Why do patients keep looking at satisfaction scores?
September 15, 2013
There's an interesting post on Emergency Physicians Monthly outlining why Healthgrades failed to be a useful resource in helping patients avoid a particularly incompetent physician. In this post, I'm not going to address Healthgrades' specific actions, but I think it's worthwhile to consider why patient ratings are so commonly used.
As the case of Dr. Duntsch demonstrates, patient ratings are not an ideal proxy for quality. Yet patients still use ratings to make health care-related decisions. Is this primarily because ratings sites like Healthgrades encourage patients to use ratings, as the author implies? Absolutely not. Patients use quality data (like ratings) to make health care decisions because they have no access to valid quality data (e.g. procedure volume and outcomes). To anyone who doubts that patients want to take advantage of more sophisticated metrics, consider this thought experiment: suppose a patient were going to undergo a difficult and invasive surgery and the patient had the choice of choosing to know either 1) the relevant case volumes and success rates of surgeon candidates or 2) patient satisfaction scores for the same surgeons, which set of information would the patient choose? I'd be hard pressed to think of any patient who would prefer to know patient satisfaction scores.

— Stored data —

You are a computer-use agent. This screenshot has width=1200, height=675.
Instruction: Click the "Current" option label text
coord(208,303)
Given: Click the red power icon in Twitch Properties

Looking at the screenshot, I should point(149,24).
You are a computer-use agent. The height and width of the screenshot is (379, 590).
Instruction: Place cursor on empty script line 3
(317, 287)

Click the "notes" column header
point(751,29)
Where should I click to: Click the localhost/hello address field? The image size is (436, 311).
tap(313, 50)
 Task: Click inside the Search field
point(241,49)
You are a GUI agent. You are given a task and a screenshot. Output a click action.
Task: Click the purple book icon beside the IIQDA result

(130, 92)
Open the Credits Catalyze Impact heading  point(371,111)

— WHAT IS EXPECTED —
Print the full post about patient satisfaction scores, word for word. The records can be set aside, since nothing here depends on them.

— ANSWER TO THIS TASK —
Why do patients keep looking at satisfaction scores?
September 15, 2013
There's an interesting post on Emergency Physicians Monthly outlining why Healthgrades failed to be a useful resource in helping patients avoid a particularly incompetent physician. In this post, I'm not going to address Healthgrades' specific actions, but I think it's worthwhile to consider why patient ratings are so commonly used.
As the case of Dr. Duntsch demonstrates, patient ratings are not an ideal proxy for quality. Yet patients still use ratings to make health care-related decisions. Is this primarily because ratings sites like Healthgrades encourage patients to use ratings, as the author implies? Absolutely not. Patients use quality data (like ratings) to make health care decisions because they have no access to valid quality data (e.g. procedure volume and outcomes). To anyone who doubts that patients want to take advantage of more sophisticated metrics, consider this thought experiment: suppose a patient were going to undergo a difficult and invasive surgery and the patient had the choice of choosing to know either 1) the relevant case volumes and success rates of surgeon candidates or 2) patient satisfaction scores for the same surgeons, which set of information would the patient choose? I'd be hard pressed to think of any patient who would prefer to know patient satisfaction scores.